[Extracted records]
========
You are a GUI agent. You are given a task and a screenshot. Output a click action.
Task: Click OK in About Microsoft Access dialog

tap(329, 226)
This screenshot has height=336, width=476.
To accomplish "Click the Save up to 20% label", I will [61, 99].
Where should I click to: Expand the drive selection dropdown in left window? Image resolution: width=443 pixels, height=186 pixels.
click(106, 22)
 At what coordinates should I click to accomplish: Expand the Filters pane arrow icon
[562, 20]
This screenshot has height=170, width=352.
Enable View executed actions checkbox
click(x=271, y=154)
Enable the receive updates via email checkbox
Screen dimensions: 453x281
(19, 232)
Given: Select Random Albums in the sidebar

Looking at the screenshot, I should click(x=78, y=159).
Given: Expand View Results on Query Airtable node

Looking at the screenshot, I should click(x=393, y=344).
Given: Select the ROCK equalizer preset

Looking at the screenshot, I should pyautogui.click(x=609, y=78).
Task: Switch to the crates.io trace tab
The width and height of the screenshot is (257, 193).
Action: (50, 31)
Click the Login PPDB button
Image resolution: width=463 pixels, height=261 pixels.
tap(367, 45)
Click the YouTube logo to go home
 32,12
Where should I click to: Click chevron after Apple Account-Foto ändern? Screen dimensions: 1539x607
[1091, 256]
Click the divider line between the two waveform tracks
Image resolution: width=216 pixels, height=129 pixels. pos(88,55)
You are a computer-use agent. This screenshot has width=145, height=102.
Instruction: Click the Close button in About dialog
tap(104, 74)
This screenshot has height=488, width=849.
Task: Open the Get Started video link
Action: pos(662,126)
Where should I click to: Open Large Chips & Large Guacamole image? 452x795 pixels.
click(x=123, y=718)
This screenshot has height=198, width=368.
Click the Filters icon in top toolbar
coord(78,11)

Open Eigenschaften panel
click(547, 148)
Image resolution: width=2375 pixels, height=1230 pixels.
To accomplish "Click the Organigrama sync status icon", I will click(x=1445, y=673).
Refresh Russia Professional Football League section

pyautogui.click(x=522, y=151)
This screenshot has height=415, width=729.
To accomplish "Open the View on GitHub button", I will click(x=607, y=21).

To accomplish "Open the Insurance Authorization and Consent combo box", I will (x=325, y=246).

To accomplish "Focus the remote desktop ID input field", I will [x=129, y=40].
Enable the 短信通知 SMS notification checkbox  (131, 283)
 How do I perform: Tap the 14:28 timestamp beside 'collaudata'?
========
## TRY IT
Copy only this part of the entries above: the line with "Image resolution: width=2375", the line with "Enable the 短信通知", and the lines between, all exactly as written.

## WRITTEN REPLY
Image resolution: width=2375 pixels, height=1230 pixels.
To accomplish "Click the Organigrama sync status icon", I will click(x=1445, y=673).
Refresh Russia Professional Football League section

pyautogui.click(x=522, y=151)
This screenshot has height=415, width=729.
To accomplish "Open the View on GitHub button", I will click(x=607, y=21).

To accomplish "Open the Insurance Authorization and Consent combo box", I will (x=325, y=246).

To accomplish "Focus the remote desktop ID input field", I will [x=129, y=40].
Enable the 短信通知 SMS notification checkbox  (131, 283)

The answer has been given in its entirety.